Tokyo, 10 May 2012, Art Media Agency (AMA).
Kanji Sekine, better known as Horumon (hormone in Japanese), will be displaying his work at the Coexist-Tokyo Gallery from 2 to 24 June 2012.
Since the early 1980s, Horumon Sekine has been producing works dealing with the subjects of love and serenity, his exhibitions conveying a message of optimistic peace, especially with the help of his extra-terrestrial character Aohito (blue man in Japanese) that he created in 2000.
The artist fed on the western classical thought and particularly on Greek philosophy, studying in Athens and then Perugia in Italy. He developed a pacifist philosophy that he set out to reproduce through his works. He mainly produced colour gouache on paper portraits, and also drew considerable inspiration from the aesthetics and symbolic aspect of Sino-Japanese ideograms for his works.

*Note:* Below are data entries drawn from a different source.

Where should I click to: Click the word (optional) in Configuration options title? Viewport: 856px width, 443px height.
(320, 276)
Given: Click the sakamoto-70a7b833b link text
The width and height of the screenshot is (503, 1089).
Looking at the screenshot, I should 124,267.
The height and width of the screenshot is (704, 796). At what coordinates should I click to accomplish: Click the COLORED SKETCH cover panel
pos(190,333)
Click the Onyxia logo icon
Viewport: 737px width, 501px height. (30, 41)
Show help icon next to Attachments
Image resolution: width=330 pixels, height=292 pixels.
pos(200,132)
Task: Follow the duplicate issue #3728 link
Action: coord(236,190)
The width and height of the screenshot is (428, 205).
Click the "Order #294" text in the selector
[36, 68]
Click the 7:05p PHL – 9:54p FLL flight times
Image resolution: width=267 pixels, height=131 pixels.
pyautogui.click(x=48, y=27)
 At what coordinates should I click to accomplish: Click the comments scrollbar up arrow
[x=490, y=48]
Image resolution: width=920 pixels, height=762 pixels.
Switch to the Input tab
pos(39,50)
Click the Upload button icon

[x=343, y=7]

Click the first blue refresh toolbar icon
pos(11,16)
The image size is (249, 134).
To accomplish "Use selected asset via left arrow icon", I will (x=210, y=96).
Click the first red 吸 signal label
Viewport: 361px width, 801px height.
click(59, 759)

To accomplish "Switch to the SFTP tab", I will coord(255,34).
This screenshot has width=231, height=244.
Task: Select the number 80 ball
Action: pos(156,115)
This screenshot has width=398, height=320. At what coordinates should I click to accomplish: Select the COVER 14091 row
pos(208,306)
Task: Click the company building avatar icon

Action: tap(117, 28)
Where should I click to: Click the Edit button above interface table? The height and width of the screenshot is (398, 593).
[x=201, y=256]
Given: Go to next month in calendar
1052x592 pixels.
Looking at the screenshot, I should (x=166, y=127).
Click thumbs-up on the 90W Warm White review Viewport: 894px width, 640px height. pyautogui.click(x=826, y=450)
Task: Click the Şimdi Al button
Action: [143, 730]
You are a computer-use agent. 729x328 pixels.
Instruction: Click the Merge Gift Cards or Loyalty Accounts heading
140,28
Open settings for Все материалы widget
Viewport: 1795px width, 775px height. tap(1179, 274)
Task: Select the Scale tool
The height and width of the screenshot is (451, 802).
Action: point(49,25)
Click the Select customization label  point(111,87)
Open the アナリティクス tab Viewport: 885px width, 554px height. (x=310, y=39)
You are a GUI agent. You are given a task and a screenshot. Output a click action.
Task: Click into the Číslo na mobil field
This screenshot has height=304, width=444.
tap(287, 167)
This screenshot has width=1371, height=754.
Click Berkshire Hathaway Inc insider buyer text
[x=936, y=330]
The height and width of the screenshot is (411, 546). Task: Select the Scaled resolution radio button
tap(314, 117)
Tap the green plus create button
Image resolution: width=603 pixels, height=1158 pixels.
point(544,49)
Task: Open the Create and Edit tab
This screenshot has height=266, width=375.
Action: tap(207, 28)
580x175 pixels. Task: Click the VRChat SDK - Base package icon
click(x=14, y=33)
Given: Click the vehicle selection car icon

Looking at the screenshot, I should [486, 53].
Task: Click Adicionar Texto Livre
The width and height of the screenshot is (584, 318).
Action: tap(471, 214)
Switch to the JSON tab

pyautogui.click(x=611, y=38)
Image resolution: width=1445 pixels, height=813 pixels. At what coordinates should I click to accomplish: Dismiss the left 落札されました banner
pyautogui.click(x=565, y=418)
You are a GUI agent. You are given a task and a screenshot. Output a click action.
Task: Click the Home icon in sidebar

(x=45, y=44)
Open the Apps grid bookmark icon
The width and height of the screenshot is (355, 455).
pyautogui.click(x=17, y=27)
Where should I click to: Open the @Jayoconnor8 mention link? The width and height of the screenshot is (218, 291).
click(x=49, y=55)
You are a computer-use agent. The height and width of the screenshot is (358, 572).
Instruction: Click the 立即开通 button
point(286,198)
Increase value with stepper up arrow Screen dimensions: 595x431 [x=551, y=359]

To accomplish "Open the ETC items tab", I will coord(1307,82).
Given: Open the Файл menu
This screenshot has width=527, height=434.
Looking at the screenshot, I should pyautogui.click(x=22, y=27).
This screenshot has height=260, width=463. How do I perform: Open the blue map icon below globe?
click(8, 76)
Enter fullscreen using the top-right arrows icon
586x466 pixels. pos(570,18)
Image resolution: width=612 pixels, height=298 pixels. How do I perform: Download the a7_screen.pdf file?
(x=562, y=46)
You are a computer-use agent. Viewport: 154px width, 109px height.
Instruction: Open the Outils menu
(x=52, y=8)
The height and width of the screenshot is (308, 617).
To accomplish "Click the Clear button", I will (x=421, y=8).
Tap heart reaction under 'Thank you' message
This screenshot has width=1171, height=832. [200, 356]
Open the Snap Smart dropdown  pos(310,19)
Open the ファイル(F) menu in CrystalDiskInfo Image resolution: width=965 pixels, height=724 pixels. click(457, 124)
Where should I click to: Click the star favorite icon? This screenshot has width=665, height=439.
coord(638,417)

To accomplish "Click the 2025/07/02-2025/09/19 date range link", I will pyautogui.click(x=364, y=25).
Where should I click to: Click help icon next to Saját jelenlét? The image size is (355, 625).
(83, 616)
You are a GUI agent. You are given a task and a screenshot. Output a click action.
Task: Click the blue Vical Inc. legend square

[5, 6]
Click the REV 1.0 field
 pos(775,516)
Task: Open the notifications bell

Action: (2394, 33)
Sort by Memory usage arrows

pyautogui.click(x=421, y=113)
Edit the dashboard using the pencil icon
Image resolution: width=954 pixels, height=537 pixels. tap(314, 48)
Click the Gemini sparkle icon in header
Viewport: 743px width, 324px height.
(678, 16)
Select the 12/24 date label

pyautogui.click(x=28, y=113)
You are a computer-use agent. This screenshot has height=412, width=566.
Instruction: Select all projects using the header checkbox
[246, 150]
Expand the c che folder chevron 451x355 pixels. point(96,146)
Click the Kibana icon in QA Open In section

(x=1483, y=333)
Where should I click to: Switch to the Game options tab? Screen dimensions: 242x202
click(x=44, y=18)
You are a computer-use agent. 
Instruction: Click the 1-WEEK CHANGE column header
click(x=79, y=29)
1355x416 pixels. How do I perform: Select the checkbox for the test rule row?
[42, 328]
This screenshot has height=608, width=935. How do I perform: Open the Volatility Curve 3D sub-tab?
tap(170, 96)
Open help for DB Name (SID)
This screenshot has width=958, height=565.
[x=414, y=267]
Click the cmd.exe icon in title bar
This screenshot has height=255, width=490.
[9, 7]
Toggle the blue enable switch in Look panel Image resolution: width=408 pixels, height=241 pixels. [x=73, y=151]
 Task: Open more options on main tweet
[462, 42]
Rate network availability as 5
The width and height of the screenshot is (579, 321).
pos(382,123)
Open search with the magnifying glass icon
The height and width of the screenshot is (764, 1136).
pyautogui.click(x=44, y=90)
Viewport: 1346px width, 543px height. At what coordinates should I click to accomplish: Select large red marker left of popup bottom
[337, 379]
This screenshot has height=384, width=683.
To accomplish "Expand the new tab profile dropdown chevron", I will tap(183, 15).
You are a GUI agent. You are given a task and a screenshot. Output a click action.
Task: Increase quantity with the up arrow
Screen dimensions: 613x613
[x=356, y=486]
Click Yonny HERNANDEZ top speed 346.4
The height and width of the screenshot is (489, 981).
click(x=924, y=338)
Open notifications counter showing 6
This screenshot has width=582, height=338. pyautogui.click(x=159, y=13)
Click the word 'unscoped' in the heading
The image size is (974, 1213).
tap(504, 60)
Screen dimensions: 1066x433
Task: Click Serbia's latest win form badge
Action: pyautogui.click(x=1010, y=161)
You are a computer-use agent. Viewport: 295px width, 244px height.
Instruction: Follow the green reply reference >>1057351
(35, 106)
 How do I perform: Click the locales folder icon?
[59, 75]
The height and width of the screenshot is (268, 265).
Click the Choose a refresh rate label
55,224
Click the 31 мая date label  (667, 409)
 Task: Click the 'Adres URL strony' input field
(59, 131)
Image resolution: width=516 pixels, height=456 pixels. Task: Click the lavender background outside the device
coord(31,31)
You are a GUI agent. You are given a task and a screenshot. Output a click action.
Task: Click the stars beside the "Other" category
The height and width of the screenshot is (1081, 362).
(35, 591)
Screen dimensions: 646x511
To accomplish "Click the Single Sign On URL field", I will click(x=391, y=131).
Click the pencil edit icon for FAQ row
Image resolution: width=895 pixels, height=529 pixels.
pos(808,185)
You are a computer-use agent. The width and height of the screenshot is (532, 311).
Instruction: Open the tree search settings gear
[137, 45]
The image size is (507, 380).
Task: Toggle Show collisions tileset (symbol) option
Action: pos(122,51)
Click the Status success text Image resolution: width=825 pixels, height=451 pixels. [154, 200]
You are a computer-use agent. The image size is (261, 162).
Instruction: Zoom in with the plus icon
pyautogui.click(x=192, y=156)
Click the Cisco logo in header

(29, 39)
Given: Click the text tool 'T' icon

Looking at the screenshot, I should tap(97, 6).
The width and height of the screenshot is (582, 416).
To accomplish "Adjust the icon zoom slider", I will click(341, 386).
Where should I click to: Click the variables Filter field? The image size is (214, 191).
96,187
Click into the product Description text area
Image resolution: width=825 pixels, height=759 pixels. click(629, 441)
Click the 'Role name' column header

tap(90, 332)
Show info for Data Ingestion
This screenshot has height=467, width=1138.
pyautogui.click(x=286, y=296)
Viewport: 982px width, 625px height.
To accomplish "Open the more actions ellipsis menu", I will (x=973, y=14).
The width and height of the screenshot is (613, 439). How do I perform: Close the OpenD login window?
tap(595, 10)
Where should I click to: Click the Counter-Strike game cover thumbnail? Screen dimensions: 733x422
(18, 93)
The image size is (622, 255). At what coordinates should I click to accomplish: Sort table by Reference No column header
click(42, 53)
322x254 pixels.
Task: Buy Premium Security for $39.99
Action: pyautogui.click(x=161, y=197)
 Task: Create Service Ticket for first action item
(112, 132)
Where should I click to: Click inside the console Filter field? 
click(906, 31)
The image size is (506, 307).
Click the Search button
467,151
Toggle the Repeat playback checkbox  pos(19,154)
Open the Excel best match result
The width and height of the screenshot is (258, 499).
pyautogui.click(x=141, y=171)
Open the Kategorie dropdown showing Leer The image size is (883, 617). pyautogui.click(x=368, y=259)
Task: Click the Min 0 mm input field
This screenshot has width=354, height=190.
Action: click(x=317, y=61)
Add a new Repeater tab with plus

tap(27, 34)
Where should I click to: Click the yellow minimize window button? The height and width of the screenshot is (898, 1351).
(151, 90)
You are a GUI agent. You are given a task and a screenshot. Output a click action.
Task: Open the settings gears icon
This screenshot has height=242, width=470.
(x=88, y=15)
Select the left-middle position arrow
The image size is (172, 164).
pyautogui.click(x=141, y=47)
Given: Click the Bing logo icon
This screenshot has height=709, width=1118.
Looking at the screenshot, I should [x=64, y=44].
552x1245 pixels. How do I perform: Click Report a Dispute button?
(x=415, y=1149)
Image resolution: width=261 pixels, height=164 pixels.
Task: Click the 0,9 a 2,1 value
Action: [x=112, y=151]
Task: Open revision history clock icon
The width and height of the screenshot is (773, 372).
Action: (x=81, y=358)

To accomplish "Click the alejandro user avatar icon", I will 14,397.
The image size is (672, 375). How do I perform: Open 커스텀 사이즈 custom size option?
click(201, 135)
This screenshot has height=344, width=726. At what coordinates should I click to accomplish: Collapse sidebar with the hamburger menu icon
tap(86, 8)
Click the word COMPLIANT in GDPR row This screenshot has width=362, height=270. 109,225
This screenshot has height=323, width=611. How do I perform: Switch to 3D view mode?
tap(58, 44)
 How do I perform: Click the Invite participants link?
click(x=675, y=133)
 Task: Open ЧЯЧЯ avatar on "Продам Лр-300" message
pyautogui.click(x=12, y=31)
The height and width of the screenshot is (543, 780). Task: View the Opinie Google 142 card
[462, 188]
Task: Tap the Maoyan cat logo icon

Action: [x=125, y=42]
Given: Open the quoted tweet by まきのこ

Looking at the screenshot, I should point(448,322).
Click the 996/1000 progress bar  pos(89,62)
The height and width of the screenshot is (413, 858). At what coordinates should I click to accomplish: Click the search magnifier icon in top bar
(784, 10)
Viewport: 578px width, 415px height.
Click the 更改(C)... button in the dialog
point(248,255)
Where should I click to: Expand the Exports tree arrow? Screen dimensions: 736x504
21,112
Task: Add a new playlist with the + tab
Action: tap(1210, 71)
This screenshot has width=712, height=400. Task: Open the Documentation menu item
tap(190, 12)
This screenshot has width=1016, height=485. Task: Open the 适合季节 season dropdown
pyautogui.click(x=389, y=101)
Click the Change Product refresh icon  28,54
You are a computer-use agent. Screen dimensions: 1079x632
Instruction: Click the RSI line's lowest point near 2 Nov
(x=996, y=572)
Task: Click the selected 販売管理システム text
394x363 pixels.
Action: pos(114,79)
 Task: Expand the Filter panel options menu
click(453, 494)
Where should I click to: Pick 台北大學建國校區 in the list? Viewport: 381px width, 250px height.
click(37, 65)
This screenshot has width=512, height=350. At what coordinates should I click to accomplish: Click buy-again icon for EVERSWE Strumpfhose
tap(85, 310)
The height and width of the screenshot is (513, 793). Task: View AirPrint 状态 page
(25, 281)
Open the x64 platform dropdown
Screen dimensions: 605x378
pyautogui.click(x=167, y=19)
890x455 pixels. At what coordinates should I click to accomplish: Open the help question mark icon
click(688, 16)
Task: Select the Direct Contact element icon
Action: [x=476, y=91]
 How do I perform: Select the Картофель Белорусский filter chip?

Like most Japanese artists, Horumon Sekine was of course influenced by the disasters that struck Japan in March 2011. The topic of nuclear energy, which he believes to be inextricably linked to war, heavily featured in his exhibition at the Yoshio Nakajima Art Museum in Helsingborg, in Sweden at the end of 2011.
The exhibition’s closing will be marked by a performance featuring Aohito, with the participation of Shamisen (Japanese string instrument) player Saotome Wakan. Although he has featured in numerous exhibitions in Japan since 1983, Horumon Sekine is indeed better known as a performer in Europe. He appeared as a performer at the Japan Expo in Paris in 2010, and also at the Istanbul Art Fair that same year before appearing at the Mural for peace project in Bucharest in 2011.